MadSci Network: Astronomy

Re: How far away is the 'edge of the universe'? (see below)

Area: Astronomy
Posted By: Rob Jeffries, Faculty Astrophysics, Keele University
Date: Mon Jan 20 21:24:49 1997


The edge of the universe could be defined as the distance that light has travelled since the universe got started. This is not a real, physical edge, but is simply the limit to the universe that we can observe. The age of the universe is thought to be between 10 and 20 billion years - so the edge of the universe is 10 to 20 billion light years way. As yet, no galaxies have been observed "at the edge of the universe", although they have been observed several billion light years away.

These observations can be thought of as looking back in time. The galaxies that are observed are younger than our own. This is one way that astronomers attempt to study how galaxies evolve in time.
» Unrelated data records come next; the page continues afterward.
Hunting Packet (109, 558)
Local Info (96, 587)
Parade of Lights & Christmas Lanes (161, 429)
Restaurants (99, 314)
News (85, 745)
If one were to look to very great distances, one might hope to see galaxies forming, and going even further back, one can see the remnant of the big bang fireball, from which the whole universe emerged.

The effect you talk about, whereby more distant galaxies were receding more quickly in the past is certainly probable. Astronomers try and measure this effect to work out whether the expansion of the universe is slowing down enough (due to gravity) to cause everything to come back together in a big crunch. As yet, no conclusive measurements have been made. Where is the galaxy today? Well, yes - roughly twice as far away if the universe were not slowing down, and as old as our own galaxy is!